For the last few years, my state has been the petri dish for every crazy Tea Party experiment in bad government. SB 1070 made national headlines, but it was just the start. This year the Koch brothers are spending big money to defeat a ballot initiative that increases funding for our last-in-the-nation education system. We have anti-environment activists pushing a proposal for the state to “take over” all federal land even while budget cuts have closed most of our state parks. Perhaps most seriously, we’ve had Rep. Jeff Flake promote two efforts in Congress (yep, two) to open the Grand Canyon area to more uranium mining.

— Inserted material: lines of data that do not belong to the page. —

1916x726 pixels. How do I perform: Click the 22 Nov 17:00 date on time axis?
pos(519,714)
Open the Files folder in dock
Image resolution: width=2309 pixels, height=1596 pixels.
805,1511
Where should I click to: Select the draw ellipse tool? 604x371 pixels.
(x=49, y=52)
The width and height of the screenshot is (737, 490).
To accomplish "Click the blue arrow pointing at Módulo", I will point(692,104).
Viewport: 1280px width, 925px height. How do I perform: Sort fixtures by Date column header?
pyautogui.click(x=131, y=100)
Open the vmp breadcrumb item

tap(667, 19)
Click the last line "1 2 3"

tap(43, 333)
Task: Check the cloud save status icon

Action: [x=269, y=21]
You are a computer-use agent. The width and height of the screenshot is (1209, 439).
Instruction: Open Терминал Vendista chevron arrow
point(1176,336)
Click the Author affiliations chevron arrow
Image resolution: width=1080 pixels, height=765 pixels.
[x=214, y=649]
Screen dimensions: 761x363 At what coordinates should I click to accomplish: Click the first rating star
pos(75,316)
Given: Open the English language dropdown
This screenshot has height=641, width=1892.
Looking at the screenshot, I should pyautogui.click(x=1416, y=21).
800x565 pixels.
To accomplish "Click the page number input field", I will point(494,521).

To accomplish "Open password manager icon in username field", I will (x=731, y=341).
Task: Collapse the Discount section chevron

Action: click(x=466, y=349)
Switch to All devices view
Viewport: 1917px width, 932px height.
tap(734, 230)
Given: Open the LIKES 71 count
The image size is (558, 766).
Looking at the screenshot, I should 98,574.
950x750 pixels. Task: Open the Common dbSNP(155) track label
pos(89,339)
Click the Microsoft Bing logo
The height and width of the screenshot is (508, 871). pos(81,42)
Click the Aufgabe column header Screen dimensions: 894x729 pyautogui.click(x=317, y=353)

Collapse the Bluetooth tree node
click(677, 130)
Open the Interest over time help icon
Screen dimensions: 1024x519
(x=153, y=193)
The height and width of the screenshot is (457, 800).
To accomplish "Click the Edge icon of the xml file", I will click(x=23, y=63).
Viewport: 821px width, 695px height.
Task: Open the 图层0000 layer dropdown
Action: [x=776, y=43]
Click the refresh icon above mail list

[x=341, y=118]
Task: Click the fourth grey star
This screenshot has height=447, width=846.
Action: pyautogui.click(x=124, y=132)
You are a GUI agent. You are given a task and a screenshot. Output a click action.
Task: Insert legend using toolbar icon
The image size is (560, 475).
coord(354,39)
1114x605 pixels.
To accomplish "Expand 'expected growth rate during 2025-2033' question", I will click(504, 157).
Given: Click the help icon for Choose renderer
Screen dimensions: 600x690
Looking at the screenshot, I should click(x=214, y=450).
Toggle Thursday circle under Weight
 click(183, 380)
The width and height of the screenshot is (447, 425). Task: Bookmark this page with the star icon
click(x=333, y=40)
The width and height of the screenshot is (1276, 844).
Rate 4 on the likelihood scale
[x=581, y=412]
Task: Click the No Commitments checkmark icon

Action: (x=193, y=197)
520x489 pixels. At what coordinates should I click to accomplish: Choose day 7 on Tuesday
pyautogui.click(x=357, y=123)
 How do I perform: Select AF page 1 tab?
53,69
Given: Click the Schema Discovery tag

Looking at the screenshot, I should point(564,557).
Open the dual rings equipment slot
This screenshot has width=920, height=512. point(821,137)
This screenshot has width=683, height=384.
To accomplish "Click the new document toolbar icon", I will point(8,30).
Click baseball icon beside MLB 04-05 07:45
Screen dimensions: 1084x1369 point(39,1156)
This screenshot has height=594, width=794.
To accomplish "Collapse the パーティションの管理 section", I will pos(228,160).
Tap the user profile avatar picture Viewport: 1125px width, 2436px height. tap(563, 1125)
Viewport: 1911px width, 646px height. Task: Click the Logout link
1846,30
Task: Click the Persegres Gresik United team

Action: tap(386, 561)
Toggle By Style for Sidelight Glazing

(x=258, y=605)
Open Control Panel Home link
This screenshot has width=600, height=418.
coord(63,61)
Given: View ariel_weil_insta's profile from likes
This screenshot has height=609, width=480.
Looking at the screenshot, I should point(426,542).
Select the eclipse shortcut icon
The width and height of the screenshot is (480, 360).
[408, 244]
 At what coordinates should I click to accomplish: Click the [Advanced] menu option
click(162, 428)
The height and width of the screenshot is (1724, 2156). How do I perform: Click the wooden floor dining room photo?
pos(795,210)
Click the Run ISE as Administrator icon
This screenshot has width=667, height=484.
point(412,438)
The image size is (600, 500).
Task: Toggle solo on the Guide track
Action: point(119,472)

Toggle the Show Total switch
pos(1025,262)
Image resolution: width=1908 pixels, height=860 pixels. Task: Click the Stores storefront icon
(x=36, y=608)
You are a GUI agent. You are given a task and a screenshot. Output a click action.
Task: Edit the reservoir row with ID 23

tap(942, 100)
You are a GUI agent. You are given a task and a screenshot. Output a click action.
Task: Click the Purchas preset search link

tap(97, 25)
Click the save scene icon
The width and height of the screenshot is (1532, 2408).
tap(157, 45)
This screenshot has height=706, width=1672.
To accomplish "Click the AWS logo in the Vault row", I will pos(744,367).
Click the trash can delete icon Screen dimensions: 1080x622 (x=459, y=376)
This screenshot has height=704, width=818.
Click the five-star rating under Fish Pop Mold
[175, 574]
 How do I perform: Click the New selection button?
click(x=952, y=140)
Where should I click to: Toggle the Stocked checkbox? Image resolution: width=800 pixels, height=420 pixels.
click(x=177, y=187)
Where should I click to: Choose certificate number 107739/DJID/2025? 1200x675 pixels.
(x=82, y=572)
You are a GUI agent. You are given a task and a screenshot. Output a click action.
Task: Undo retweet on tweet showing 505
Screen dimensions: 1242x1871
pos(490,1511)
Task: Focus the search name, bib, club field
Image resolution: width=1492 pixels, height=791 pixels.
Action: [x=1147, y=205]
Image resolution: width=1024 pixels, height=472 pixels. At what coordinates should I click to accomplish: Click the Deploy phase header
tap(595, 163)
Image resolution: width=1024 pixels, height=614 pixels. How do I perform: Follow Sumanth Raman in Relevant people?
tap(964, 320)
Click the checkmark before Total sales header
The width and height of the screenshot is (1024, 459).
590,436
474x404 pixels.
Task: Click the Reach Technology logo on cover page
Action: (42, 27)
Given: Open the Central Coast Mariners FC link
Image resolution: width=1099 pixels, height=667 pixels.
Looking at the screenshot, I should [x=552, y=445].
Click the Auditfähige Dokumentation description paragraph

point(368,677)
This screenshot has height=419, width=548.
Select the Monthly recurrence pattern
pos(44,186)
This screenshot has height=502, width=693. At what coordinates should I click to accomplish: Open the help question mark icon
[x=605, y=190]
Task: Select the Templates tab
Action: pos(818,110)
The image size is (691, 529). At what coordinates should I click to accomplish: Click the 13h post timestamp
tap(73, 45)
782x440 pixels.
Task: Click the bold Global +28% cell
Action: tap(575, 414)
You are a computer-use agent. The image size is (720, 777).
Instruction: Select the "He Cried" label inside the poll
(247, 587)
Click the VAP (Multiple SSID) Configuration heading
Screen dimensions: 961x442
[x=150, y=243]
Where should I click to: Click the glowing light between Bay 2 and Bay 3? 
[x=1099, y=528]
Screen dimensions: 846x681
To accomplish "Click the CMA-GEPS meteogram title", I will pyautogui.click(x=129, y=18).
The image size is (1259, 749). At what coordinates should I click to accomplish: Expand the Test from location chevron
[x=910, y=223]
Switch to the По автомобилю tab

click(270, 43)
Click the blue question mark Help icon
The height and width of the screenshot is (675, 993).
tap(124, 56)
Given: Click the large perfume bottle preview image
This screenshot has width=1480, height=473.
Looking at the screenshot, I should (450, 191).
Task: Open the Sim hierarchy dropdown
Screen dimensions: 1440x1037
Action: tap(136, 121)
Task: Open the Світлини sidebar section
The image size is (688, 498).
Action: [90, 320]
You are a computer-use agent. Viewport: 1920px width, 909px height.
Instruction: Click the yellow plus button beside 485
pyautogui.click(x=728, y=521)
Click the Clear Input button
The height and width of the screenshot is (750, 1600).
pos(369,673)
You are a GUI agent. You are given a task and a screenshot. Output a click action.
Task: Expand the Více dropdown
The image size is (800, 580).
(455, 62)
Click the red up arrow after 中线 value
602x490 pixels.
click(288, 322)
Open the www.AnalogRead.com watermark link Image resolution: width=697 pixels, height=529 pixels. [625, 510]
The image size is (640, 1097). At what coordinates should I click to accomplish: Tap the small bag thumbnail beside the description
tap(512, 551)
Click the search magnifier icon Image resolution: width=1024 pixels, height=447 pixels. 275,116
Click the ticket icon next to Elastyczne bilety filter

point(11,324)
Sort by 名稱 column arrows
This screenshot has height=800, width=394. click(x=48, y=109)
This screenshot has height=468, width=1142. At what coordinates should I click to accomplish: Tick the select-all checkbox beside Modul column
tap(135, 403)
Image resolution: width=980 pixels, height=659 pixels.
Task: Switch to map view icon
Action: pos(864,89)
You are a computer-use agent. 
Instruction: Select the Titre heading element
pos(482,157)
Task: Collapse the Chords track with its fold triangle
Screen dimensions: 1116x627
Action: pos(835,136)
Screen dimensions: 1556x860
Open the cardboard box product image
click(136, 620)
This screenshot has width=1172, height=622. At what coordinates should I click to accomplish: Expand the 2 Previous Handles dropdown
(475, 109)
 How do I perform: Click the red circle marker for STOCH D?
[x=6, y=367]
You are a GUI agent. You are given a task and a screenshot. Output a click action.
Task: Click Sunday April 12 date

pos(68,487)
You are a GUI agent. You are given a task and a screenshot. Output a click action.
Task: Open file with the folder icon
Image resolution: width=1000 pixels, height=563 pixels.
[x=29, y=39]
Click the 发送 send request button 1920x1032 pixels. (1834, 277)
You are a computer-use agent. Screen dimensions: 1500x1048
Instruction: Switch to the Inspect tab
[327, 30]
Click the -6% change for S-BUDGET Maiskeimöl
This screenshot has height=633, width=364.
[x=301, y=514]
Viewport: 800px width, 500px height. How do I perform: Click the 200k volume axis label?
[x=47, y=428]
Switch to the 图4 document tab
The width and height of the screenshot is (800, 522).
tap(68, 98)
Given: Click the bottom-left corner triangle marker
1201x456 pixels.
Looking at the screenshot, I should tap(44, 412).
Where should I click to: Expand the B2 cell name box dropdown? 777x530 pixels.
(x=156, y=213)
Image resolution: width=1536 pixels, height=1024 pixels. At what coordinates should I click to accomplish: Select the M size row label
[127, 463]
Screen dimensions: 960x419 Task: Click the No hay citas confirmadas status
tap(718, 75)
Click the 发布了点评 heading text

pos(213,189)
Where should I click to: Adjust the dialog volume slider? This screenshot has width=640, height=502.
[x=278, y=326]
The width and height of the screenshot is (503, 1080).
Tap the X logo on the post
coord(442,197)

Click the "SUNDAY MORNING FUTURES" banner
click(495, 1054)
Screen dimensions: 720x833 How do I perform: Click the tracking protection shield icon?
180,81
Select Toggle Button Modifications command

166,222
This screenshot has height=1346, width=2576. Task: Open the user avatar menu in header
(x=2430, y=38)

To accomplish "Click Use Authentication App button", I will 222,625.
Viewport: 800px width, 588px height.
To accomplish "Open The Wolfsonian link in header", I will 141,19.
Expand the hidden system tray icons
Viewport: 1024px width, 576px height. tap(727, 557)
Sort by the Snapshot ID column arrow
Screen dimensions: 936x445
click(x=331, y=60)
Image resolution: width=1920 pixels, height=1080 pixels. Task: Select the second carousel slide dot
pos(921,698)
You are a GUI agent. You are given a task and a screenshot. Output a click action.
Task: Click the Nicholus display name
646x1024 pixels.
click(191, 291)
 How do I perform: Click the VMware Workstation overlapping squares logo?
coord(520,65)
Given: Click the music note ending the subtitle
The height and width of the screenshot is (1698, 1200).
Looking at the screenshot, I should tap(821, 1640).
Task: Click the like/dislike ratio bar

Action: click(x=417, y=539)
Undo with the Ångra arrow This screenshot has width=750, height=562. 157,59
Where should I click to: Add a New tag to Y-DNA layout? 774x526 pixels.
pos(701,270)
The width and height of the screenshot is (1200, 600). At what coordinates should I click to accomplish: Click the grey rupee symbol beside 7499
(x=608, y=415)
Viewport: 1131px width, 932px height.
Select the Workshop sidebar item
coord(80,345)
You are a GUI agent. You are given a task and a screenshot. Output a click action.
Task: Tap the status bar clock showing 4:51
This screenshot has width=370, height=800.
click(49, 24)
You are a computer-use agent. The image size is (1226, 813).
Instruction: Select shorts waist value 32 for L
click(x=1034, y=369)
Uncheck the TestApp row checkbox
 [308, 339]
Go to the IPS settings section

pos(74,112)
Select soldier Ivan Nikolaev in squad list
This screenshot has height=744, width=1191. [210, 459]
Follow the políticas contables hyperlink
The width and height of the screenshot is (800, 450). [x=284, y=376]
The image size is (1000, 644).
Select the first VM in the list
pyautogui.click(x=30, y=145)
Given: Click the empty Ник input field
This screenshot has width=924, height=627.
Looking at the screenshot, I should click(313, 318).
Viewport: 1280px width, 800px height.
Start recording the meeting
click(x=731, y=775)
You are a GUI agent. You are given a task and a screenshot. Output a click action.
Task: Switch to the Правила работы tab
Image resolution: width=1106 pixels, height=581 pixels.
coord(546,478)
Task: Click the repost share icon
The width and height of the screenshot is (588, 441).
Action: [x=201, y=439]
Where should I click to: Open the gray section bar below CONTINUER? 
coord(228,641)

It can be frustrating to be an Arizona Democrat – especially at the statewide level, we feel a bit like an endangered species. But lately the Republicans have overplayed their hand and we’ve been organizing like never before. We’re very, very close to electing a Democrat, Dr. Richard Carmona, to the Senate this year for the first time since we elected Dennis DeConcini. We’re in a good position to send five Democrats to the House in 2013. My own race is looking good, not least because my opponent Gabriela Mercer famously said she doesn’t want “Middle Easterners” here “legally or illegally.” Having a co-chair of the Progressive Caucus from Arizona is a powerful statement, and I'm not going anywhere.
This didn’t all happen overnight. The architect of SB 1070, state Sen. Russell Pearce, was recalled by his own conservative voters last year because they were tired of his grandstanding and lack of real ideas. (Don’t ask me, ask them.) A lot of new voters have moved into the state recently, and they don’t all feel connected to the Joe Arpaio-Jan Brewer axis of conservative power that thinks it still calls all the shots. Young people, especially Latinos, are becoming more aware every day of just how radical and unrealistic our Republican Party has become.
That’s the good news. The bad news is that conservatives still have deeper pockets, a bigger political machine, and a more established brand in many parts of the state. Jeff Flake could give away the Grand Canyon to the Chinese and still count on 47 percent of the vote without picking up the phone – that’s just today’s Arizona political landscape. This means we have to work especially hard. It also means that we’re closer than we’ve ever been before to flipping Arizona blue, and we can do it.
What would that mean? It would mean Gov. Brewer has to account for the fact that Republicans don’t have a statewide lock – on anything – from now on. It would mean Sheriff Arpaio is, to use a term he likes to throw around in a very different context, surrounded. It would mean we’re playing offense in Arizona instead of defense, and that we’re going to keep doing it. Most importantly, it would mean the working people of Arizona have a shot at a better life that years of Republican dominance have denied them.
It would also mean Republicans at the national level have to stand up and take some very serious notice. When Bill Clinton won Arizona in 1996, a lot of reporters chalked it up to Bob Dole being a bad candidate, and in many ways they were right. Arizona wasn’t ready to turn blue yet. Today Arizona is ready, and the implications would be tremendous. If Arizona has been the state Republicans have tried to make a model for the nation – as Mitt Romney called his health care law before his party made him take it back – we have a chance to show them what the country really wants: a more sensible, more diverse, more progressive community than they give us credit for. That’s a message I think we all want to send.
It’s going to take more than one election for Arizona Democrats to compete at every level in every race. But it’s an achievable and very important goal, and I hope you’ll join me in getting every Arizonan you know to vote Democratic this year. Because if the country is going to look like Arizona, there are really only two ways to go.